Source - C.G. Jung, Dream Analysis: Notes of the Seminar Given in 1928-1930 by C.G. Jung (Princeton University Press 1984), p. 101.
Among normal people a condition never arises so one-sided that the natural corrective tendencies of the unconscious entirely lose their value in the affairs of everyday life; but in the case of abnormal people, it is eminently characteristic that the individual entirely fails to recognize the compensating influences which arise in the unconscious. He even continues to accentuate his one-sidedness. The mentally unbalanced man tries to defend himself against his own unconscious, that is to say, he battles against his own compensating influences. The man already dwelling in a sort of atmosphere of isolation, continues to remove himself further and further from the world of reality, and the ambitious engineer strives by increasingly morbid exaggerations of invention to disprove the correctness of his own compensating powers of self-criticism. As a result of this a condition of excitation is produced, from which results a great lack of harmony between the conscious and unconscious attitudes. The pairs of opposites are torn asunder, the resulting division or strife leads to disaster, for the unconscious soon begins to intrude itself violently upon the conscious processes. Then odd and peculiar thoughts and moods supervene, and not infrequently incipient forms of hallucination, which clearly bear the stamp of the internal conflict. These corrective impulses or compensations which now break through into the conscious mind, should theoretically be the beginning of the healing process, because through them the previously isolated attitude should apparently be relieved.
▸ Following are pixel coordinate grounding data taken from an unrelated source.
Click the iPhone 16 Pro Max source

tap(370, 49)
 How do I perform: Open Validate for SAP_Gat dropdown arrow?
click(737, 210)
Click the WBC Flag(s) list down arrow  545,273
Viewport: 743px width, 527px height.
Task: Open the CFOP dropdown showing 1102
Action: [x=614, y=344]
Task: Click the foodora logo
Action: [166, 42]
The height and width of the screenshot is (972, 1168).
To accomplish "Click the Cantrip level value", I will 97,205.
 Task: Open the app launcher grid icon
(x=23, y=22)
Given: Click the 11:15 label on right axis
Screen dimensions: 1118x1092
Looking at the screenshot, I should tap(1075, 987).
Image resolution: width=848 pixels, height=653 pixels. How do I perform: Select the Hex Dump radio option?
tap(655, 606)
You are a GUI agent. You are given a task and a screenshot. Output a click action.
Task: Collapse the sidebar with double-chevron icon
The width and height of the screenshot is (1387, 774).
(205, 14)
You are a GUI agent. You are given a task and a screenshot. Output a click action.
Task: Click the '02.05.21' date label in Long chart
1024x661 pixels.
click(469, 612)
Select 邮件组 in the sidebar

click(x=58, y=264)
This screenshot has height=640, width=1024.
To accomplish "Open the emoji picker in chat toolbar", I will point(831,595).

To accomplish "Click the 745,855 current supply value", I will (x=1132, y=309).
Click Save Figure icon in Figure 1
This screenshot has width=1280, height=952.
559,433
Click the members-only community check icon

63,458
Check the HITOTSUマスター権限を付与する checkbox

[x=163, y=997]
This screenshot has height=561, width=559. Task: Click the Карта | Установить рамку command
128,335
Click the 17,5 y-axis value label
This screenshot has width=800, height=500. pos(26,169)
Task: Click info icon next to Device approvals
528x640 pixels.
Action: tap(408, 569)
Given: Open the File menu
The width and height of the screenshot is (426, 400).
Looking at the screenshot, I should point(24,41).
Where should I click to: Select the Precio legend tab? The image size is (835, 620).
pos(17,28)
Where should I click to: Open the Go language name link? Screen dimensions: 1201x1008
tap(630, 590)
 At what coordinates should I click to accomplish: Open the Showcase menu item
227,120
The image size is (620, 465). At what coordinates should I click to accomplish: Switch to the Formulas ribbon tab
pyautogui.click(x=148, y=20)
Source - C.G. Jung, Collected Papers on Analytical Psychology by C.G. Jung: 1902-1916, translated and edited by Constance E. Long (Createspace Independent Publishing Platform 2018), p. 307.
The unconscious seeks the redemptive resolution of its opposites in human consciousness. This resolution comes only through patterns of repeated suffering. The death of the old and conflicted consciousness is the price of the union of the divine opposites in resurrected consciousness, with the extended embrace and empathy attaching to resurrection thus understood.
Source - John P. Dourley, Love, Celibacy, and the Inner Marriage (Inner City Books 1987), p. 97.